"I do," said Derrice, springing up and catching her hat from the pony who had been standing with pink ribbons hanging foolishly over his ears. "Won't you come, Miss Gastonguay?"

"Not to that place."

"Why not?—the river is superb from there."

Miss Gastonguay obstinately shook her head. Never again in her life would she look on the old red-shingled building. "Perhaps I'll come to meet you," she said, when Derrice made no pretence at concealing her disappointment.

"I guess you'd better stay behind, too, Hippolyta," said Captain White to his flushed spouse. "You look as if you'd been having a staring match with old Sol and he'd beaten you. What are you for, Justin?"

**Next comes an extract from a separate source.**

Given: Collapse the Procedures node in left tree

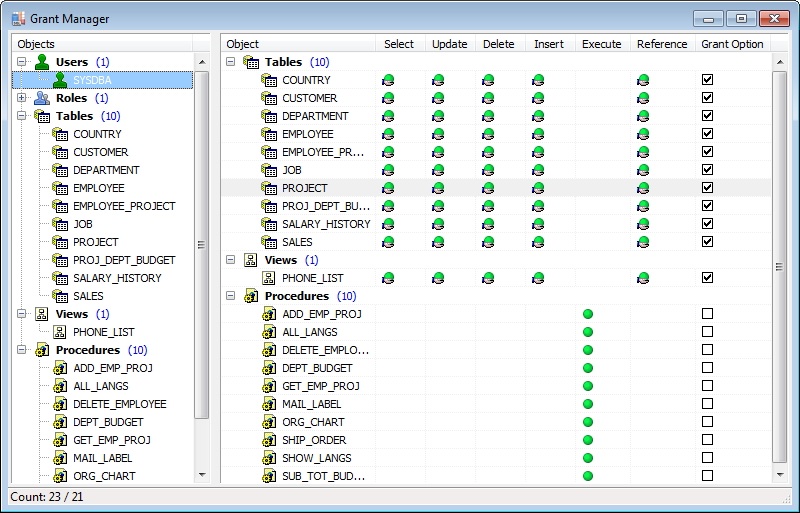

"Nothing, but to be let alone," said the young man, enjoyably. He had stretched himself out on the bench behind the giant tree, and only his head was visible to the people on the other side of it.

"Take off your glasses and rest your eyes," said Derrice, going to him and putting his spectacles in his pocket. "We won't be long," and, surreptitiously kissing the ear in which she whispered the words, she hurried after her escort, who was walking briskly along with both elbows cutting the air in his usual fashion.

"They're as lively as two mosquitoes," observed Mrs. White, amiably.

"And I'm as sleepy as an owl," said Miss Gastonguay. "I haven't been resting well lately. If you'll hold your tongue for ten minutes, Hippolyta Prymmer, or rather White, I believe I'll drop off," and she drowsily laid her head against the hard tree trunk.

"I guess I'll copy you," said Mrs. White, phlegmatically, but in making her arrangements for a nap she selected a spot where pine-needles most thickly strewed the ground.